**REQUIREMENT:**
Repeat, exactly as written, the lines from the one with "The height and" to the final line of the listing, and keep every picture out.

--- START ---

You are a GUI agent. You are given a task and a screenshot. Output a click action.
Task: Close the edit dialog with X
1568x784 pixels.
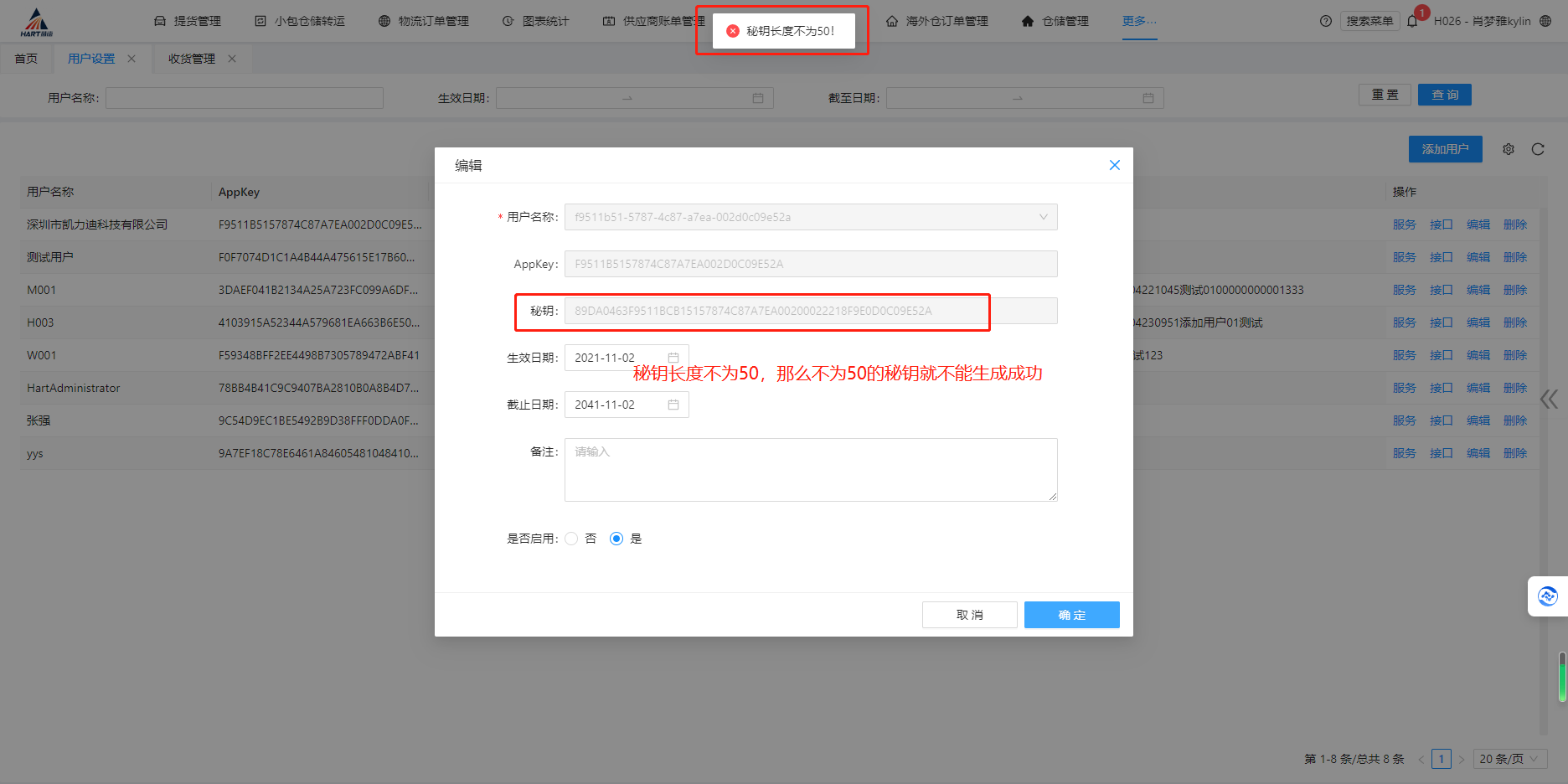coord(1114,165)
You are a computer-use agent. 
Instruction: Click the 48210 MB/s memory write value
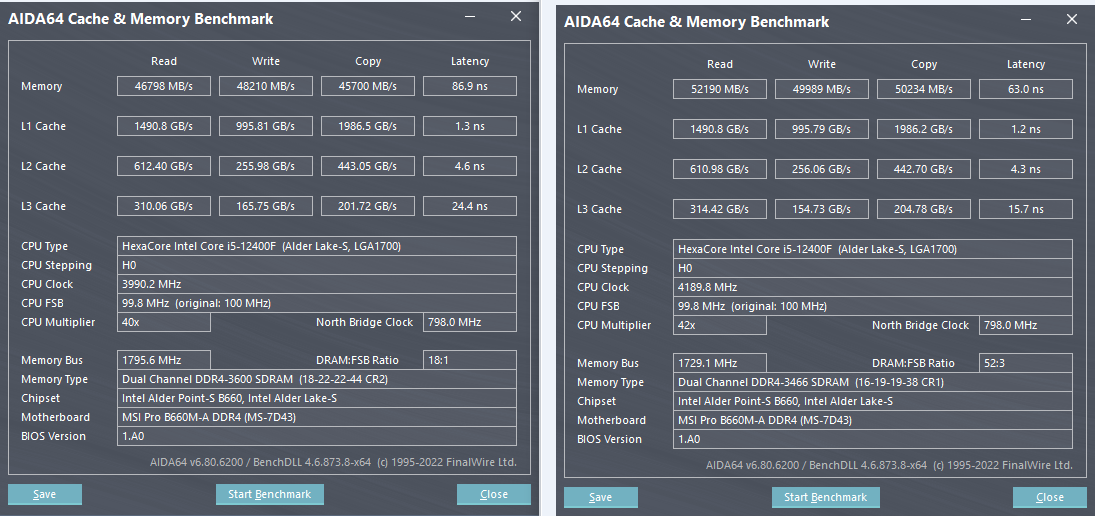pos(266,86)
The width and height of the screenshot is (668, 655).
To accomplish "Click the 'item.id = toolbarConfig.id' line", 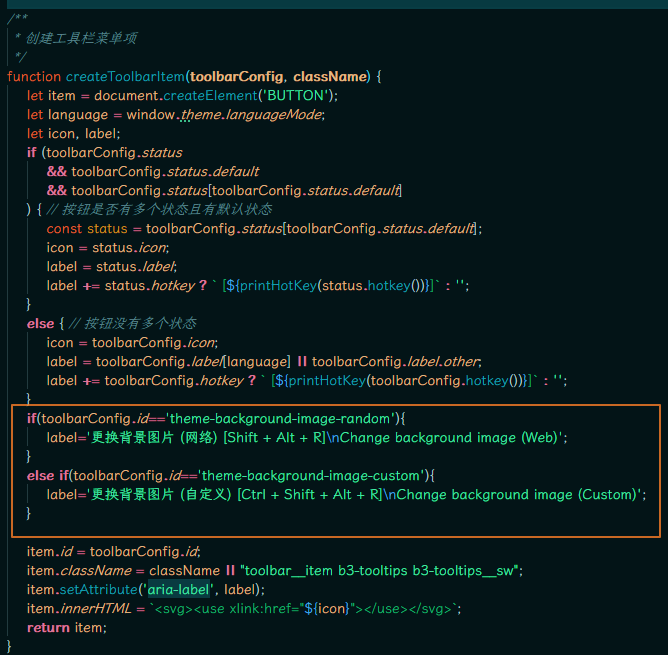I will click(x=113, y=551).
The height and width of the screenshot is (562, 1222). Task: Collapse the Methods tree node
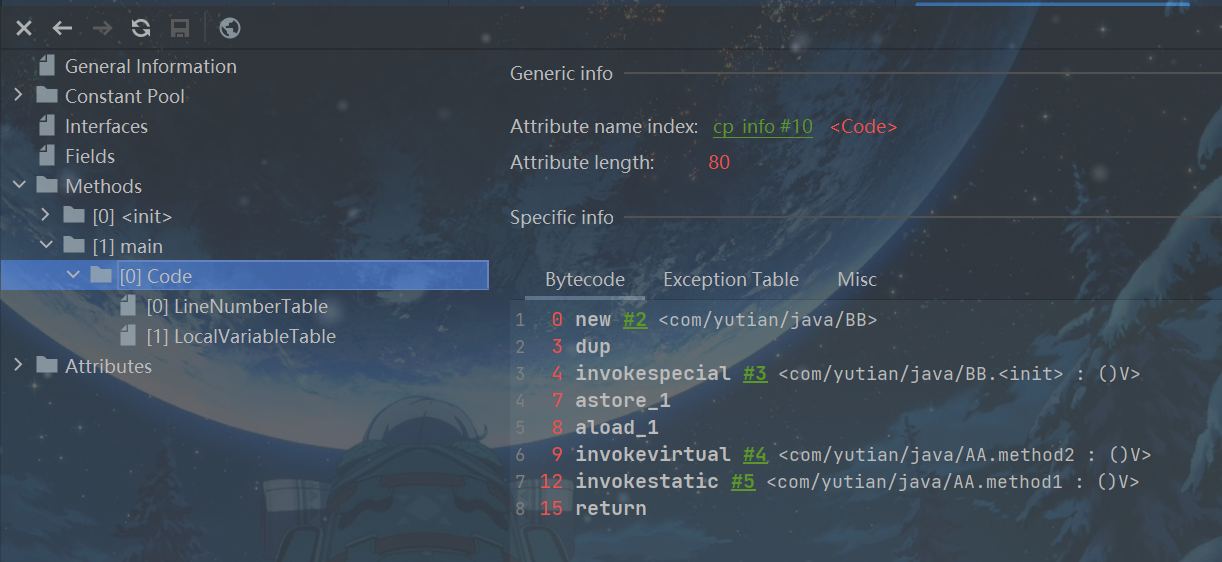18,186
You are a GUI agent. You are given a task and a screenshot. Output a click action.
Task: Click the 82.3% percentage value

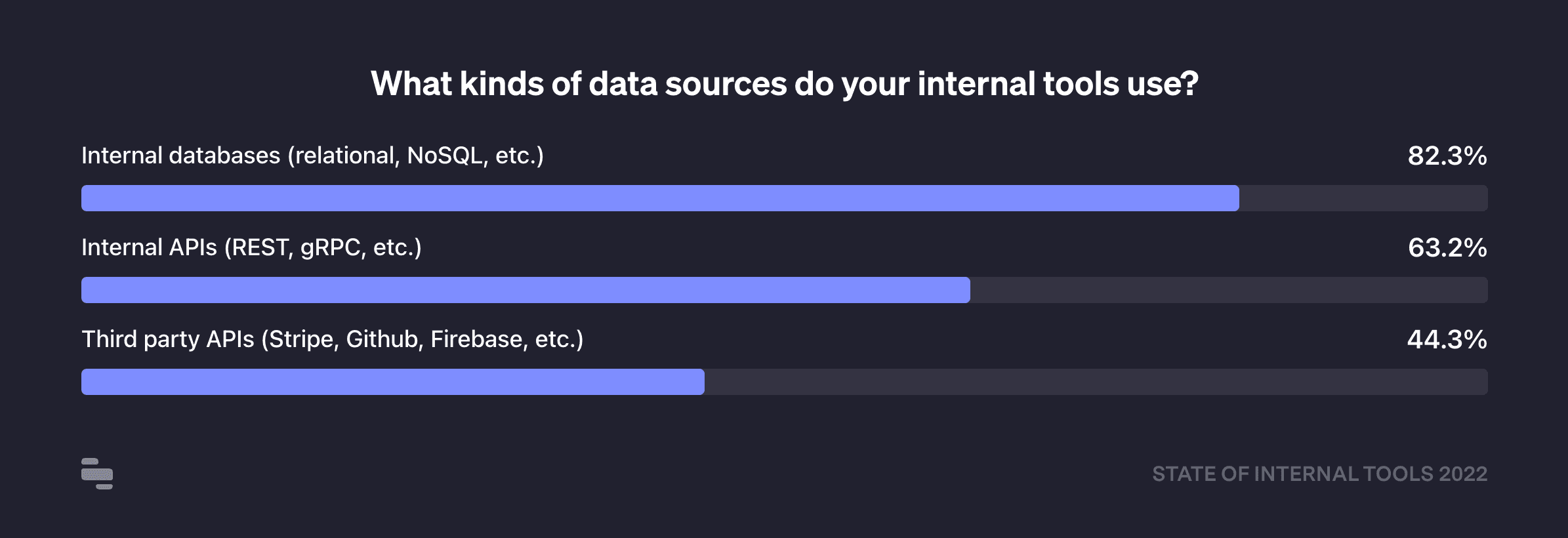pos(1447,156)
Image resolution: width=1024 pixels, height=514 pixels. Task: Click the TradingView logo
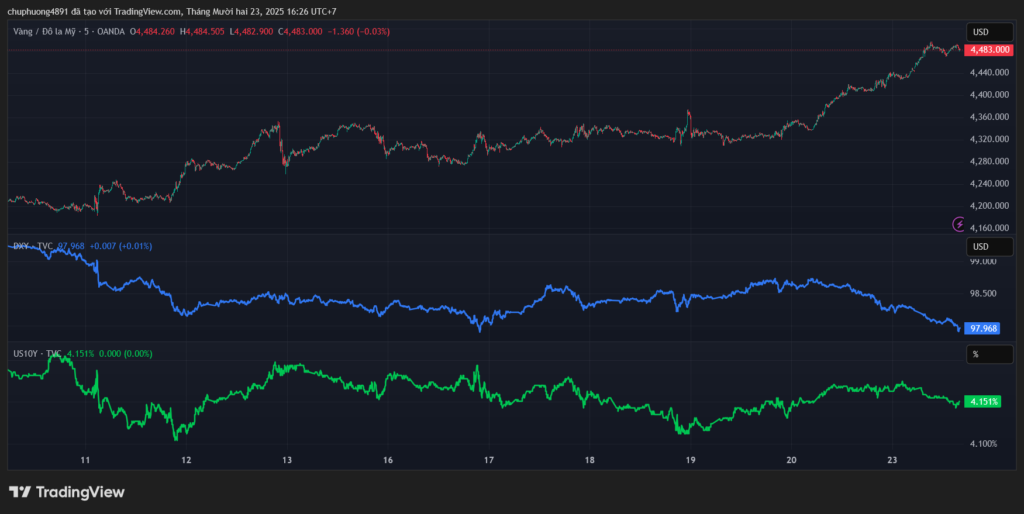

--- END ---

**ANSWER TO THE PROBLEM:**
The height and width of the screenshot is (562, 1222). Task: Collapse the Methods tree node
18,186
You are a GUI agent. You are given a task and a screenshot. Output a click action.
Task: Click the 82.3% percentage value

pos(1447,156)
Image resolution: width=1024 pixels, height=514 pixels. Task: Click the TradingView logo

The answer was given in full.